To get a fit body before summer, we have to make ourselves go to the gym. But sometimes we don’t have enough willpower or time to get up and do that. Well, gym is not the only way to lose weight and have a perfect body. You can exercise easily at home but keep in mind that you do it under guidance as exercising on your own could lead to some harm.

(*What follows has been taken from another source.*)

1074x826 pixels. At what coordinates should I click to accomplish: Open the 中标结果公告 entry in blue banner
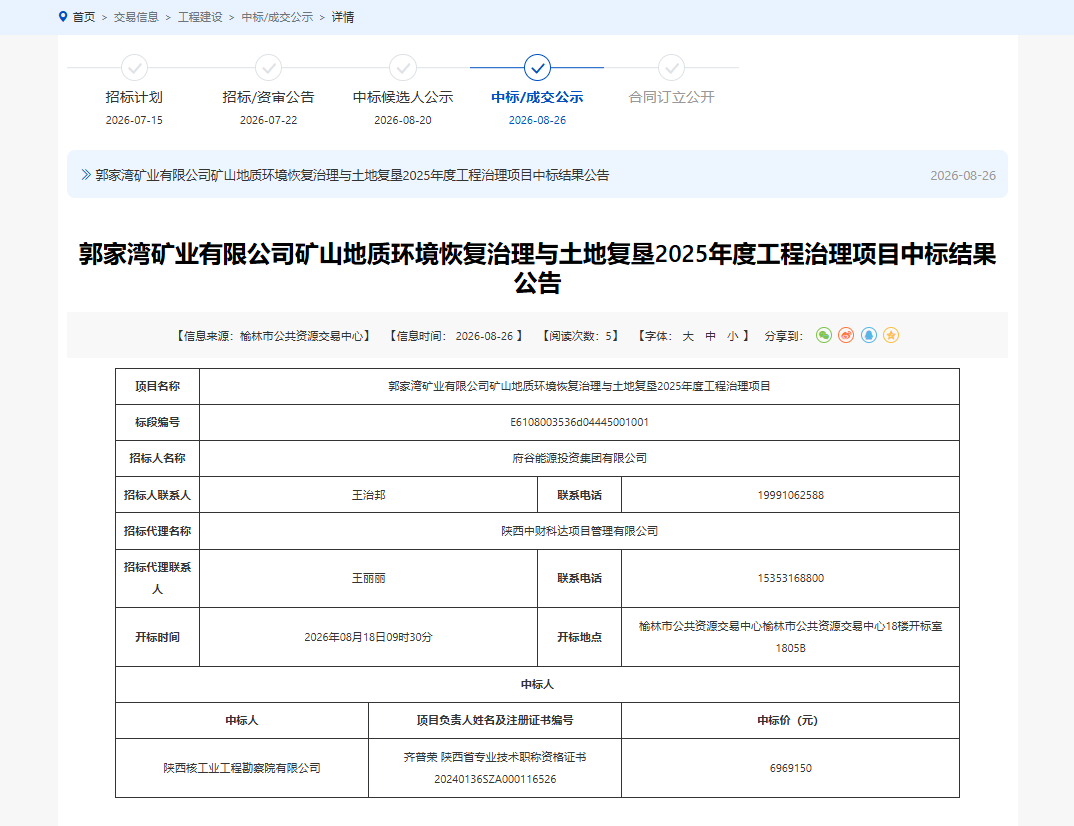coord(352,175)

Meanwhile,the solution to fat belly problem is pretty simple. Try to do these exercises while sitting in a chair. In that case you will have less chances of doing it wrong. Also, only exercise will not help you lose weight. You need to bring out changes in your daily water consumption and diet plan. It is important to eat healthy food that not only will cut your carbs but also will help in giving you strength.

WARMING UP

This exercise helps warming up our muscles because even if our workout lasts for 5 minutes, we have to be prepared.

Exercise technique:

  1. Sit at the edge of a chair, put your hands on your knees.
  2. Smoothly lean back contracting the abdominal and keeping your back straight. Your back can touch the chair’s back, but don’t put your weight on it.
  3. Slowly return to the starting position.
  4. Repeat it 10-12 times.

TWISTS FOR YOUR OBLIQUES

This exercise involves oblique muscles and helps to make them strong.

Exercise technique:

  1. The starting position here is the same.
  2. Bend your arms and place them behind your head.
  3. Rotate your trunk to the right. Keep your legs and hips straight and still. Hold for 3 seconds and rotate to the left.
  4. Do 10 reps for each side.

LEANING FORWARD

This exercise works on abs just as well as traditional twists.

Exercise technique:

  1. Place your hands behind your head, clasp your fingers.
  2. Slowly lean forward and return back. Don’t help yourself with your arms when you tilt.
  3. Do 15 reps.

PULL YOUR KNEES TOWARD YOUR CHEST

This exercise works on the obliques, the rectus abdominis muscle, and even the muscles of the hip.

Exercise technique:

  1. The starting position: you sit in a chair as comfy as possible.
  2. Pull one bent leg to your chest, take your knee with your hands, and stay in this position for 3 seconds.
  3. Return to the starting position.
  4. Do 15 reps for each leg.

Pulling your knees to your chest and straightening your legs

To have great abs, you have to involve your legs. Make sure your chair is steady before you start.

Exercise technique:

  1. Lean back in your chair and put your legs together.
  2. Pull your knees to your chest and hold for 3 seconds.
  3. Now straighten your legs and hold for 3 seconds.
  4. Slowly bend your knees and pull them to your chest, straighten them again.
  5. Repeat this exercise 10 times.

BENT KNEE ROTATIONS

This exercise works the abs very well.

Exercise technique:

  1. The starting position: the same as in the previous exercise.
  2. Pull your bent knees to the chest.
  3. Start rotating your legs. Make sure your whole leg works (not just the toes) because it’s the best way to pump your abs.
  4. Do 10 rotations for each side.

SCISSORS

This six pack exercise also involves the muscles of the hip.

Exercise technique:

  1. Lean back in your chair and hold both sides of a seat with your hands.
  2. Raise your straight legs and start spreading your legs out to the side, and then cross one leg over the other in the middle.
  3. Do this exercise for one minute.

Follow these exercise at home, have balanced diet and keep control on your cravings for unhealthy food and see the results.